In addition to her work on various language arts, diversity, and technology committees in her district, Tricia is also a Co-Director for the Pennsylvania Writing and Literature Project (PAWLP) at West Chester University. In her work with PAWLP, Tricia teaches graduate courses on reading and writing in digital spaces as well as teacher inquiry.
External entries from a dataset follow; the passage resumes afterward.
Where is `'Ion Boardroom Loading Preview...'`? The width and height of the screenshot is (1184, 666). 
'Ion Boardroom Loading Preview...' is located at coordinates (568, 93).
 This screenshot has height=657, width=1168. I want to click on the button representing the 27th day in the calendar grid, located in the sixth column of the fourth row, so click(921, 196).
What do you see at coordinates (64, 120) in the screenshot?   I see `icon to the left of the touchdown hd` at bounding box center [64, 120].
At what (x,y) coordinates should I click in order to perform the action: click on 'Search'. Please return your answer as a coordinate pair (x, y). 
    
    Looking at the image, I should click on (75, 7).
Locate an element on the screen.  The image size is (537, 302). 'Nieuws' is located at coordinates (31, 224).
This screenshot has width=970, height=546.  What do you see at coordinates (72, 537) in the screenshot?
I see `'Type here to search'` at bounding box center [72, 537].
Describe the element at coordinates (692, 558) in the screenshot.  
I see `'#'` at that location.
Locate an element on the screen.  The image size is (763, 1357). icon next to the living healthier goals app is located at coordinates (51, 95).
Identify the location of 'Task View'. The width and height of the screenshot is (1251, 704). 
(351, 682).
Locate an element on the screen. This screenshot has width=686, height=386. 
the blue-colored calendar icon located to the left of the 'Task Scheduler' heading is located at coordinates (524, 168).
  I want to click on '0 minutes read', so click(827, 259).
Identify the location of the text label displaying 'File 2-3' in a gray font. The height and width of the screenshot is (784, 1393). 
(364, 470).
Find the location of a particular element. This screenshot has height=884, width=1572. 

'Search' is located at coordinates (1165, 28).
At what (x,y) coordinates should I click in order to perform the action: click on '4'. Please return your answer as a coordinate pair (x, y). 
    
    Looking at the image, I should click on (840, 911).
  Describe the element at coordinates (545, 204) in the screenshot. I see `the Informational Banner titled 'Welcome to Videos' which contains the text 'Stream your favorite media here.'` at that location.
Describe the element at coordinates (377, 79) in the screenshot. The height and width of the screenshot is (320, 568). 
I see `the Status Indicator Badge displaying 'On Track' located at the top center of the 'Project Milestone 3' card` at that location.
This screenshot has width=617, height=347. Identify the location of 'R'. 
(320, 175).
Selected as a 2016-18 Heinemann Fellow, Tricia’s action research examined the ways in which elementary reading and writing practices can be used to further adolescent literacy, specifically focusing on teaching comprehension strategies. Her work expanded to interrogate the ways in which readers’ varied and intersecting personal identities inform the ways in which students read themselves, texts, and the world. By helping students reflect on their experiences, and the biases that have emerged from them, Tricia hopes that this habit of self-reflection, coupled with critical literacy skills, will help students become more responsible and engaged citizens and members of their community. As a co-Founder of #DisruptTexts—an anti-bias, anti-racist effort to decolonize the language arts curricula and pedagogy—Tricia hopes that reading and writing can be a liberating force for justice in students’ personal and academic lives.
As a teacher consultant for the National Writing Project and a member of the National Council of Teachers of English (NCTE), Tricia has presented at the NWP Annual Meeting, the NCTE Annual Convention and other regional conferences. In her work as a presenter and consultant, including her role at The Educator Collaborative, Tricia has discussed literacy topics that include: choice independent reading and classroom libraries, authentic mentor texts for writing, multi-genre research writing, student inquiry projects, adolescent reading strategies, digital tools and literacies, anti-bias pedagogy, teacher action research, and curriculum planning and design.
Tricia writes online at her website, triciaebarvia.org, and has contributed to the Heinemann Blog, Moving Writers, and Write Connect Share (PAWLP). Her writing has also appeared in Education Week, Literacy Today, and English Journal.